## Problem statement
Your answer should be every line of the records that contains the word "will".

===== The records

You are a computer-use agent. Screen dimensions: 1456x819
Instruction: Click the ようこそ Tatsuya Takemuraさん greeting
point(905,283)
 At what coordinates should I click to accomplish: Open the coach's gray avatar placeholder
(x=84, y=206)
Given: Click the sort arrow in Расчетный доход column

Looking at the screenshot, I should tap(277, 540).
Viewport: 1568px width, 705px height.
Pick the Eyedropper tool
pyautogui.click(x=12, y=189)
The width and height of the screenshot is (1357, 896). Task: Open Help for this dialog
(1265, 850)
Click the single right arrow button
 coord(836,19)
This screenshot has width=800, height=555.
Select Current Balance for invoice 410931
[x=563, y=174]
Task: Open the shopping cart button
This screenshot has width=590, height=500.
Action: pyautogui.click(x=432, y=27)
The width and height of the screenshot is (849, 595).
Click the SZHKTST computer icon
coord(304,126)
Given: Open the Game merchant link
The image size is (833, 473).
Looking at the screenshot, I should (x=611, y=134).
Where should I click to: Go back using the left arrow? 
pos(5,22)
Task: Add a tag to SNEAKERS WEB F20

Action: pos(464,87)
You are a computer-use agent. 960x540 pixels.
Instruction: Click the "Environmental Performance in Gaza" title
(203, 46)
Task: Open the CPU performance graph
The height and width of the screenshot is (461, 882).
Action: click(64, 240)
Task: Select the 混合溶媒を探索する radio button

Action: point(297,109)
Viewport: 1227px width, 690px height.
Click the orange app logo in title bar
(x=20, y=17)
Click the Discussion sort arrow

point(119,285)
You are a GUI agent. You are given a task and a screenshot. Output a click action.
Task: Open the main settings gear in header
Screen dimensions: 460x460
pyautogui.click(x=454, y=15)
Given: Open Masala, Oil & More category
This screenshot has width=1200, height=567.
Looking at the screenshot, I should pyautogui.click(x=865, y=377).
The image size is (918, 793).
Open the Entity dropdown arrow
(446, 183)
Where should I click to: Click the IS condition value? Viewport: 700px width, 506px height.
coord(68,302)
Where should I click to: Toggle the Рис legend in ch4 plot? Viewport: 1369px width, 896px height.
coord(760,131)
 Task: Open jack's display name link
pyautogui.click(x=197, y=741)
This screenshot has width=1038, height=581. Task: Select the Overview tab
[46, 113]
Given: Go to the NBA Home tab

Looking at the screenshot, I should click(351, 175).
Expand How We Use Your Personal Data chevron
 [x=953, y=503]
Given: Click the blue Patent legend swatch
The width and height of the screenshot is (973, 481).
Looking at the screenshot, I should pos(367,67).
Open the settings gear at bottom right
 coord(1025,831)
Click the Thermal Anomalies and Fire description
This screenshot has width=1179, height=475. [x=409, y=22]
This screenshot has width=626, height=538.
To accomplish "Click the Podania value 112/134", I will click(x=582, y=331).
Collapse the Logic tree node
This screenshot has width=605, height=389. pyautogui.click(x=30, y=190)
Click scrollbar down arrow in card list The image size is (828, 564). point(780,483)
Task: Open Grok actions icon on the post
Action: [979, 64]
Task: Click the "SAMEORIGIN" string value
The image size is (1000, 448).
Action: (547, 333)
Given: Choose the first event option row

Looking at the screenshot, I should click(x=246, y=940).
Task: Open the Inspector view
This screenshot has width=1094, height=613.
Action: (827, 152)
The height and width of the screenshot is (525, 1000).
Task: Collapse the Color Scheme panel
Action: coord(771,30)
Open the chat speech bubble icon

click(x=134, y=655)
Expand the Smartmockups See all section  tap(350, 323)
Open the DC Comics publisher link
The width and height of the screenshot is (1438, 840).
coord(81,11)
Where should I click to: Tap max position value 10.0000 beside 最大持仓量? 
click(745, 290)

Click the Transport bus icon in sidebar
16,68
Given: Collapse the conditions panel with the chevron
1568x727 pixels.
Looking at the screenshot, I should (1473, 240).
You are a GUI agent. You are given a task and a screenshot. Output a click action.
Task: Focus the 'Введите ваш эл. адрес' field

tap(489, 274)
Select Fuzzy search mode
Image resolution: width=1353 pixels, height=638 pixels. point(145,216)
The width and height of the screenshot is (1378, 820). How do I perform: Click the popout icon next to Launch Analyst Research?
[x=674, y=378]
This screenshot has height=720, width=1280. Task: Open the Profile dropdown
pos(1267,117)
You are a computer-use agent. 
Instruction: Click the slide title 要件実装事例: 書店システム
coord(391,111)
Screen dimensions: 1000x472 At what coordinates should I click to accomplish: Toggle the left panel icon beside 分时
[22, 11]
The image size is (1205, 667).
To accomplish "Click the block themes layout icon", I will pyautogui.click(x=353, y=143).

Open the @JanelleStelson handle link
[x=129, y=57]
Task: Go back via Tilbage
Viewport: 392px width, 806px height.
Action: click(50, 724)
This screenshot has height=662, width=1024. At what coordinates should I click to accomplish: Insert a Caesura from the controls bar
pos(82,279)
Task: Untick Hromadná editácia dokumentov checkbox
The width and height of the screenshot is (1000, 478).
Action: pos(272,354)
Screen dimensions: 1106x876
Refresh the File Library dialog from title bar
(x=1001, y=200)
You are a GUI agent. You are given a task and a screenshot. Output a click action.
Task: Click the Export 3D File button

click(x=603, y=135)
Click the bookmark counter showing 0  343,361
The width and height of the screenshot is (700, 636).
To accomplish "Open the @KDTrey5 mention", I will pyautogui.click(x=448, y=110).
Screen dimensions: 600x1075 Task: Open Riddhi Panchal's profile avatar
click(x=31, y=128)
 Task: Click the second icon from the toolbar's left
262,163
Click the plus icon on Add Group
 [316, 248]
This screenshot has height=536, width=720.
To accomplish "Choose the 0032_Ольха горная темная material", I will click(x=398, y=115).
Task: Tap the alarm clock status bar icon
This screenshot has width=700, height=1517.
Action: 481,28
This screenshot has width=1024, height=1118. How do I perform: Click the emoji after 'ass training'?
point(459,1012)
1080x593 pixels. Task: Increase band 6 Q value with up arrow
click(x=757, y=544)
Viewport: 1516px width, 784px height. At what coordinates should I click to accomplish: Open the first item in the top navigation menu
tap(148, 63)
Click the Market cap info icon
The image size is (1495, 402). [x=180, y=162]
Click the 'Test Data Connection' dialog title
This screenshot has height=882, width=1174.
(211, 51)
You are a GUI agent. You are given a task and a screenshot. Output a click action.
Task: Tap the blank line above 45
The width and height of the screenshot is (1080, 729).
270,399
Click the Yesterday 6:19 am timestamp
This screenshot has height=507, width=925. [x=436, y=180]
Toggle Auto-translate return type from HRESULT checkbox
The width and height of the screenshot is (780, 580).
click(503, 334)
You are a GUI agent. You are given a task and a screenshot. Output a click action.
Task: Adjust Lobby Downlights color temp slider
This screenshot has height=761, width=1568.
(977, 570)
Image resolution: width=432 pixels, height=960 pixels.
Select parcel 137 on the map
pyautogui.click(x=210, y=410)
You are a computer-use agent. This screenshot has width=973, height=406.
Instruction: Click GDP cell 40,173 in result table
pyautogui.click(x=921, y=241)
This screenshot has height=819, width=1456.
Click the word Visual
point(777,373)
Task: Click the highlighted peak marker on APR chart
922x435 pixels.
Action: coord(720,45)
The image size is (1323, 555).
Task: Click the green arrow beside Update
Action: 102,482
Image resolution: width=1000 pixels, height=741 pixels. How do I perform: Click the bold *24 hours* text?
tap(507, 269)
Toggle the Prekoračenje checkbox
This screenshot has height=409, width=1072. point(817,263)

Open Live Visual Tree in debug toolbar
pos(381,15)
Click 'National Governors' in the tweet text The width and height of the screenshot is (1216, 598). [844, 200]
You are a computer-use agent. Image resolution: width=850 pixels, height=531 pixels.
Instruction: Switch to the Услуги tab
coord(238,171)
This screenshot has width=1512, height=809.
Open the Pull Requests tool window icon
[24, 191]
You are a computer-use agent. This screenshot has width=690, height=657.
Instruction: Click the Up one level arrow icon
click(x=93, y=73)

==========

## Task output
To accomplish "Click the Podania value 112/134", I will click(x=582, y=331).
To accomplish "Click the block themes layout icon", I will pyautogui.click(x=353, y=143).
To accomplish "Open the @KDTrey5 mention", I will pyautogui.click(x=448, y=110).
To accomplish "Choose the 0032_Ольха горная темная material", I will click(x=398, y=115).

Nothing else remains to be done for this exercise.